For those of us who like to consider ourselves rational beings, we read nutrition labels on yogurt, buy Consumer Reports for car ratings, search the Internet for explanations of that ache in the upper arm, listen to experts, and then make reasoned judgments about purchases, work, education, health, and safety. We believe in the importance of scientific research to advance knowledge and subsequent technological applications; we believe in collecting and sifting evidence before we decide what to do; we prize being logical, making rational decisions based upon scientific evidence.
Sure we do.
Yet each of us knows that so much of what we do in life is not only a matter of rationality, logic, and evidence but also actions anchored in beliefs, feelings, habits, and instincts. Choosing friends. Picking a college. Deciding on a job. Voting for a president. Getting married. Having a child.
Neither wholly rational nor emotional, our decisions and actions are a combination of both. We prize new knowledge derived from hard and soft sciences and their applications to life insofar as what they can do for us individually and collectively. We listen to experts. Yet every day in so many ways we pursue our beliefs, apply our values, and follow our emotions. Nothing new here except on those occasions when rationality, science, and emotions light up policy issues that touch our daily work and life.
Consider creationism and whether it should be taught in schools alongside Darwinian evolution. Or global warming where lightning and thunder generated by dueling scientific studies have paralyzed governmental policymaking as tornadoes, hurricanes, glacial melt and rising coastal waters make headlines every month. Partisan debates over restricting or expanding stem-cell research continue. Often science and beliefs clash. Ideologies–emotionally and value-driven ideas–arouse passions and dominate policy debates and decision-making.
Similar clashes over science and beliefs have occupied educational researchers and practitioners. Ideological struggles over the purposes of tax-supported schooling and which pedagogies should dominate classrooms (see: Pathways to Reform-Start With Values) have fueled public debates and influenced policy decisions for nearly two centuries. Efforts to make education into a science, first begun during the Progressive era in the early 20th century remain a live issue today even after the U.S. Department of Education renamed its research arm as the Institute of Education Sciences in 2002.
New names, however, seldom quell doubts. Just as economists have asked of themselves whether the discipline is scientific, so have educational researchers (RESEARCH-2002-Berliner). What makes it especially difficult for educational researchers and practitioners to view education as a science are the constant disputes over diverse research results particularly when results have little to do with what practitioners face daily.
That practitioners both relish and reject research studies (see doyle, practicality ethic) is not news. The common teacher skepticism of research is rational in that so many studies answer questions that teachers seldom ask about their students or classroom practices. But it is also emotional in that teachers highly value, even prize, their accumulated experience and often choose those practical experiences over studies that suggest certain of their practices fail to help students.

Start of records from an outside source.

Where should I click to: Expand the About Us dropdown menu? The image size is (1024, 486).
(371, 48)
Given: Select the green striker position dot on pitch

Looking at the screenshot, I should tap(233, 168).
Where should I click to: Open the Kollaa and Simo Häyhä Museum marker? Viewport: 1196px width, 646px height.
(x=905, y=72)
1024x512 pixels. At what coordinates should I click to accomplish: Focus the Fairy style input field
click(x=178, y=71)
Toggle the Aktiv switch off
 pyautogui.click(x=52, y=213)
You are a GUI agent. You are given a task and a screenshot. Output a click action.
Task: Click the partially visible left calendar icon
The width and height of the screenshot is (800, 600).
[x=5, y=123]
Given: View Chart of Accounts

How far should one go in being skeptical of educational research and the degree to which it is scientific?
I value research. I have asked questions investigating the history of teaching, curriculum, school reform, and technology. I have designed studies, and, using different methodologies, collected evidence and published my findings. I know that truth is elusive and that biases including mine–another way of admitting emotions enter into rational decision-making–can slant even the best designed study. Still, a careful, rigorous, and honest search for truth is essential, I believe, for improved teaching and student learning.
Then the practitioner part of me kicks in and says that so much educational research fails to ask, much less answer, puzzling questions that teachers, principals, and superintendents face daily. Instead,to get answers to these questions, hardworking professionals have to rely on their experiences and that of peers, as I had done.
I have worked in both worlds and find it tempting to agree with those studies that support my biases while rejecting those that challenge those very same biases. And when research findings are mixed, I am tempted to ignore the findings. So I am torn by conflicting evidence and emotions. In truth, what I often end up doing–the compromise I have worked out–is to rely upon my experiences in classrooms and schools while keeping an eye peeled for rigorous, high-caliber studies.
Do I believe that there is a science of education and schooling? No. The contexts, the value-driven purposes, and the emotional life of classroom interactions make schooling different from physics and biology. But I do believe that a frank awareness that both rational and emotional factors come into play in making policy, putting policy into practice, and doing research can help us figure out which scientific studies are applicable to teaching and learning.